It didn't feel right to accept the ring, for many reasons, but Tom refused to let her return it. Besides, it would be a lie to say the idea of seeing— of talking to— Julius wasn't terrifyingly appealing.
Still, that one persistent, nagging thought remained that Tom had no idea what exactly he'd given up, regardless of what he'd said about his family. The stone in his ring was far more precious than he could have ever realized.
On the bright side, Ophelia was at long last confident in the fact that she wasn't just hallucinating. If Tom never had cause to mourn someone, of course the ring didn't effect him. It was a far greater relief than she would have liked to admit to know she hadn't finally lost her mind.
The flip side, of course, was that even if she wasn't actually crazy, she still certainly looked it whenever someone walked in on her in heated conversation with herself. Unfortunately, that wasn't even a theoretical issue. After getting a thorough dressing down from the Fat Lady, who couldn't have known Ophelia was talking to an apparition that may or may not have actually existed and wasn't actually calling her a treacherous, backstabbing rat who's crowning gift to humanity was the moment was she stopped wasting the rest of their oxygen.
In retrospect, Ophelia may have let her temper get away from her there, but Julius deserved it, and if that meant she had to avoid gaining access to the Gryffindor Common Room for the foreseeable future, so be it.
One could only listen to a nonstop stream-of-consciousness-esque attack on their person in quiet for so long. If she were a better person, Ophelia knew she would have let Julius continue on in his rant in obliging silence— she had killed him after all, and if that didn't make you slightly deserving of verbal abuse than nothing did— but she wasn't a better person. For so long she'd been torn to shreds inside from the guilt of doing the worse thing one man could do to another. Well, no longer.
She couldn't say when it happened, exactly. At some point she just got to thinking: "If I could go back and do it over, would I?" The answer to that was startlingly simple: no. It didn't require even a second's thought or hesitation. Of course she'd kill him. It went beyond reason and logic, rooted more in instinct than anything else.
If it came down to it and she was faced with the decision to choose anyone over her uncle, she'd choose her uncle every time. Julius tried to kill Grindelwald. She killed Julius. The math was so easy, she never needed to pause to calculate it.
That wasn't to say she yet agreed with her uncle. On anything. She didn't need to in order to know she didn't want him to die.
The upside of arguing with Julius, however, was that if she wasn't in the mood to talk it out she could just slip the ring into her pocket. She never ran the risk of not having the last word, even if he possibly— maybe— deserved it more than she did.
Why listen to him at all? Was she a masochist? Some kind of glutton for punishment? If only. She simply liked to see him, to memorise his face and remember details she'd forgotten about him over the passing of time.

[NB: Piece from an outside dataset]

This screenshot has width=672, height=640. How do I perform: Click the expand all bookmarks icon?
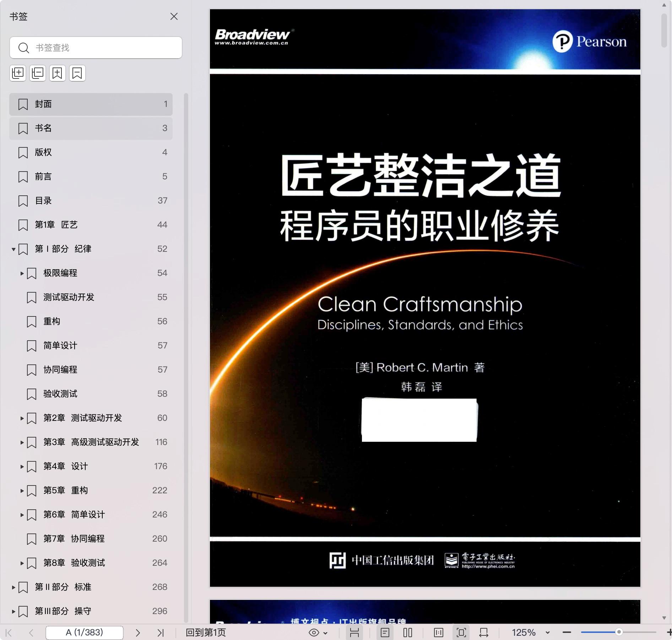(x=18, y=73)
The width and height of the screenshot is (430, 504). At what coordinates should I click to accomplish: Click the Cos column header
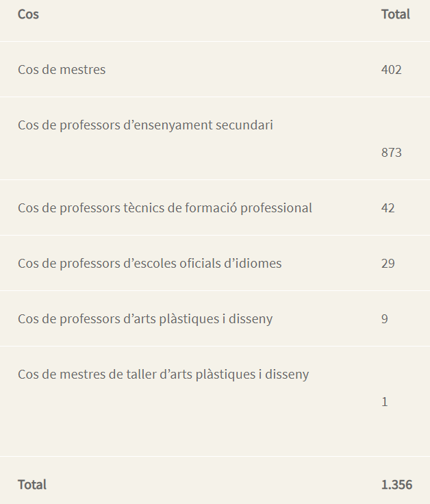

And, well, yes. Punishment did play a small part in it all, if only for selfish reasons. Being praised for killing Julius never sat right with her, despite knowing she'd do it again if need be. Being yelled at was refreshing, almost. No one liked being put in their place, but after so long a part of her felt absolved by it.
So after the "incident" with the Fat Lady, Ophelia only acknowledged Julius outside the castle, far from any portraits or persons capable of overhearing. Did he appreciate being ignored most hours of the day? Yes, actually. It gave him more time to rant uninterrupted, though she did have to remind herself to take the ring off before bed. She made the mistake of forgetting to that first night and to say the result was unpleasant was an understatement. Julius wasn't stupid. He knew outright shouting in her ear would just provoke Ophelia into removing the ring from her finger. No, he talked until just before she was fully awake and then lapsef into innocent silence, so she'd think she'd been roused by natural causes. His game ended by the third time, but at that point it was too late. It was nearly morning and she was abominably sleep deprived.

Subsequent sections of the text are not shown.